Chaque chiffre de l’entraînement, réuni.
Le moniteur agrège tout ce qui a été fait sur trente jours et le réunit en un seul tableau. Le volume, le tonnage, la distance, l’énergie d’effort, la dépense, chaque mesure prend sa place sans rien réclamer de plus qu’une saisie.
La plupart de ces chiffres sont comptés à la série près. L’énergie d’effort et la dépense, faute de capteur, sont toujours présentées comme estimées.
Tout vient d’une saisie.
Une série notée suffit. À partir de cette seule entrée, le moteur déroule des dizaines de mesures dérivées, jamais saisies à la main. Le tonnage, les densités, les temps, les distances et l’énergie d’effort se calculent tout seuls.

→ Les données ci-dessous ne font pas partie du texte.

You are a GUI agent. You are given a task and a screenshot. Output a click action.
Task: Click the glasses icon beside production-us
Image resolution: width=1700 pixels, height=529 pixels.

Chaque valeur reste déterministe et calée sur la science du sport, défendable plutôt qu’approximative. Le tableau gagne en profondeur à mesure que les séances s’accumulent, sans jamais alourdir le moment de l’entraînement.
Dépense n’est pas énergie d’effort.
Les calories disent ce qui est brûlé, l’énergie d’effort dit ce que ça a coûté. La dépense estime la consommation de l’organisme, l’énergie d’effort en TLU mesure le stress réel imposé par la séance.
Une sortie longue brûle beaucoup sans coûter cher, une séance lourde coûte cher sans brûler autant. Garder les deux séparées évite de confondre la fatigue ressentie et l’énergie consommée.
Les statistiques prennent tout leur sens reliées à l’énergie d’effort.
Les chiffres agrégés racontent ce qui a été fait. L’énergie d’effort raconte ce que cela a coûté au corps, et donne au tableau la profondeur qui en fait un vrai repère de progression.